Они продолжали биться, вырывая жухлую мокрую траву и землю, ломая все вокруг себя, но лось явно слабел. Кровь брызгала у него из многих ран, и на холоде он весь дымился от пара. Наконец медведю удалось прыгнуть на лося сбоку, он вцепился в мощный загривок, одновременно задними лапами раздирая лосю бок. Затем, держась левой лапой и зубами за загривок и рыча сквозь стиснутые зубы, медведь со страшной силой ударил правой лосю по шее и еще потянул вниз, разрывая позвонки, и лось повалился. Медведь разодрал ему грудь, но и с разорванной грудью и сломанной шеей лось еще пытался подняться и сбросить медведя — так он был силен! Урча и кашляя,
глотал Тэдди кровь мертвого уже врага и не скоро опомнился.
Потом медведь, поминутно рыча, ушел в лес, но вернулся и попытался утащить лося. Тащить было тяжело и неловко, тогда он стал заваливать лося валежником. Закидав кое-как мертвого врага и изрыв вокруг землю, он ушел окончательно. Его никто не учил этому, и прежде он никогда не делал этого, но теперь он знал, что так надо.
Через два дня, уже забыв про лося, Тэдди случайно проходил мимо, когда ветер донес до него сладковатый запах. Он тотчас вспомнил все, пришел и наелся. Еще раньше у лося побывали волки, — Тэдди узнал это по следам, оставленным ими, и поэтому никуда не ушел и уснул поблизости. Целую неделю он приходил к лосю и спал тут же, чувствуя, что теперь он властелин всего, что вокруг, и что его территория так же неприкосновенна, как территория бородатого медведя.
12
Но прошло какое-то время, и в последний раз, как застарелая рана, Тэдди охватила тоска по человеку. Сила, еще более могучая, чем инстинкт, погнала его вдруг из леса. И он точно так же, как недавно искал уединения и свободы, теперь стал искать встречи с человеком.

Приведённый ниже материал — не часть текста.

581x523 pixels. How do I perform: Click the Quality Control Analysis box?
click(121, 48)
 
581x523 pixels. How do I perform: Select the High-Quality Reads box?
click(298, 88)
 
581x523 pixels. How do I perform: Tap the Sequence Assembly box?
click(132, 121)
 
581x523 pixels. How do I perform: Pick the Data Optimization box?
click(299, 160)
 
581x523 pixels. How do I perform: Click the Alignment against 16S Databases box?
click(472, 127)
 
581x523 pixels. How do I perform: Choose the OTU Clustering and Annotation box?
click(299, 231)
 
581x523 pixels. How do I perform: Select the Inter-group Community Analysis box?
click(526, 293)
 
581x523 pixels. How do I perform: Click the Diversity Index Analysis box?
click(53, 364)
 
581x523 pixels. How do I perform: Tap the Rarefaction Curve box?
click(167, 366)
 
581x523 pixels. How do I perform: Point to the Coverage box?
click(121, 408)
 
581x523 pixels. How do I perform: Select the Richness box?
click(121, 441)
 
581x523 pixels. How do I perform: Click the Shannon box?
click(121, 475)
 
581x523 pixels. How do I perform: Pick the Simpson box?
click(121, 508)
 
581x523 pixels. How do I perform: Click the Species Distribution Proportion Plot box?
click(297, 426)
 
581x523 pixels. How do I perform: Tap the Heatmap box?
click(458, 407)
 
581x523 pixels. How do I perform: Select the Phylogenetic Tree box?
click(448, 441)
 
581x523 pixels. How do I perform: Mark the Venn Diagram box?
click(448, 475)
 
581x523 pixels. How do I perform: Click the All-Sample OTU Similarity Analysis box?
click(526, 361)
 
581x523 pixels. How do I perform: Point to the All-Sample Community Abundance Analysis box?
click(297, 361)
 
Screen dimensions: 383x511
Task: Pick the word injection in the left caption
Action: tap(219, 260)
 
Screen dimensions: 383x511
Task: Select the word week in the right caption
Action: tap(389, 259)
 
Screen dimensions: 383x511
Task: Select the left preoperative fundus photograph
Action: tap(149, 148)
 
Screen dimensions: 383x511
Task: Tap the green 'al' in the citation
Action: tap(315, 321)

Четыре дня шел он к юго-востоку, пока наконец не вышел на открытое место. Перед ним был огромный пологий холм, на холме ярко зеленела озимь, а около опушки, где остановился Тэдди, лежал тракт, часто катили автомашины или медленно проезжали на телеге.
Тэдди стоял на опушке, приподнявшись на задних лапах, и раскачивался в тоске по человеку. Но ему не просто был нужен человек, а только могучий человек в белых панталонах. Ему нужно было, чтобы тот подошел и почесал бы ему за ухом и сказал ласково: «Тэдди!» — и положил бы своей крепкой рукой кусок сахару ему в пасть…
И так долго стоял медведь, совсем не прежний Тэдди, как бы вновь постигая великий, таинственный смысл жизни и одновременно навсегда уже прощаясь с прошлым. Он не вышел на дорогу к людям и не выкинул ни одной из тех уморительных штук, которым научился в цирке. Он безмолвно тосковал. Потом как будто повернулось что-то в нем, будто свалилась с него последняя тяжесть, последняя нить, связывающая его с людьми, порвалась, и он ушел обратно в лес. Через четыре дня он был снова у себя.
Становилось холоднее с каждым днем. Тэдди теперь спал много и ходил редко. По утрам маленькие озера и старицы затягивались звонким ледком. Голод, всегдашний руководитель Тэдди, отступил вдруг на задний план, что-то другое все сильнее беспокоило его. В цирке Тэдди не давали спать зимой — он должен был выступать, но здесь он подчинялся лесным законам. Он хотел спать. Он все ходил, словно примериваясь, но все казалось ему то неудобно, то открыто.
Однажды ночью выпал снег, и утром было бело, далекие холмы просвечивали как сквозь дымку, и Тэдди еще сильнее захотелось спать: даже собственные следы на снегу не удивляли его. Раз он устроился под елкой на сухих листьях и проспал три дня, но потом проснулся и снова побрел куда-то, с тоской поглядывая на оживленных, черных на белом снегу ворон.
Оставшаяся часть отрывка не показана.